Antisemites began to claim that this provided additional proof of “Jewish treachery”. Both the Right and Left had their “reasons” to blame the Jews, if for the latter’s wealth and class or their own deep tradition for Jew-hatred. The propaganda, abandoning its social nature, was transformed into patriotic incitement and attacks on the ideals of the French Revolution. The Minister of War hesitated at first, but later decided to bring Dreyfus to trial before a court martial. By means of forgery and political pressure, Dreyfus was found guilty and sentenced to exile on Devil’s Island for the rest of his life. The socialist leader, Jaurẻs, who later came to Dreyfus’ defense, claimed at the time in the National Assembly that the “light sentence resulted from the influence of the Jewish bourgeoisie”.

As irregularities at the original Dreyfus trial became increasingly evident, the government was finally forced to order a new trial; it arranged, however, to have Dreyfus convicted again. Finally, the case was resolved twelve years later, in 1906, as Dreyfus was exonerated and returned as a free man from his prison cell on Devil’s Island. Before being exiled to life imprisonment on Devil’s Island, Alfred Dreyfus was publicly humiliated at a ceremony in Paris. His sword was broken, and his military medals ripped off his uniform. The frenzied French mob present there, cried not only for Dreyfus’s death but for the death of all Jews.

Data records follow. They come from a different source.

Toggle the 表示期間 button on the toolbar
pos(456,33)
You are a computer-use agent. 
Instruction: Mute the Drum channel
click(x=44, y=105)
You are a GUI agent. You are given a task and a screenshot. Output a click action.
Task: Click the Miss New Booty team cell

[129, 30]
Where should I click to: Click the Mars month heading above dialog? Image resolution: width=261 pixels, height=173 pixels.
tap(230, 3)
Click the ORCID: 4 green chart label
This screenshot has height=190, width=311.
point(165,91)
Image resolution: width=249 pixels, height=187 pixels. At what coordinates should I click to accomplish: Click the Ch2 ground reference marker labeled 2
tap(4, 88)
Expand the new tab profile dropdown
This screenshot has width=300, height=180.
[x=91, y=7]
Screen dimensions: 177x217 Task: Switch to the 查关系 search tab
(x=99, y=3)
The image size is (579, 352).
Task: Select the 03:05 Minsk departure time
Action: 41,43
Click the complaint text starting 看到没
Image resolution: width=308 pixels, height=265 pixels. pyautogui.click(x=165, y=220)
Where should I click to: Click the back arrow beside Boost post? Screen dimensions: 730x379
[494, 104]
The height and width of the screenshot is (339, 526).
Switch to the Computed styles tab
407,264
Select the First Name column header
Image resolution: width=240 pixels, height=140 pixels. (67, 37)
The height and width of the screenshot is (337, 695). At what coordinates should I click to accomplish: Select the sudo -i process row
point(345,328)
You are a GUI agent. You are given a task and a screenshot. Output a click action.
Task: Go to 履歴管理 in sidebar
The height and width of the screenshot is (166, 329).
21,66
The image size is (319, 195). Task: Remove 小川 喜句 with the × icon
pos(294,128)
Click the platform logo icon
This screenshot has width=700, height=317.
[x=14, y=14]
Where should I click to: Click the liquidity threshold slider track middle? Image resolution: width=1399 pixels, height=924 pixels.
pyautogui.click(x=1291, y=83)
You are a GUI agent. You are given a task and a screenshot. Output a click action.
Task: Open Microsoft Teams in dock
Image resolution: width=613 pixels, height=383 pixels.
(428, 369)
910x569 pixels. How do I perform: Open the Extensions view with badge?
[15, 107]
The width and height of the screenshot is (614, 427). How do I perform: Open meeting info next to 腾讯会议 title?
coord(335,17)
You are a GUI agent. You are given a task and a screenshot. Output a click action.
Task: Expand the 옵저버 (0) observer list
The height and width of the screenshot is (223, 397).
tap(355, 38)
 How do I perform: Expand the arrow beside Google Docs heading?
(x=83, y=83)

A young journalist at the time, Theodor Benyamin Ze’ev Hertzel, was in the crowd, and the whole ordeal, the trial and the ceremony had a profound effect on his life. A new understanding dawned on him. No longer interested in the idea of capitulating for a mass conversion, he concluded that as long as Jews lived in non-Jewish societies they would be collectively blamed and hated for the wrongful action of any one of them. If “Death to the Jews!” was the reaction in liberal France, which was the first European country to grant the Jews equal rights, then the Jews were not safe anywhere. Hertzel reasoned that the only place which might offer safety to the Jews is a land of their own.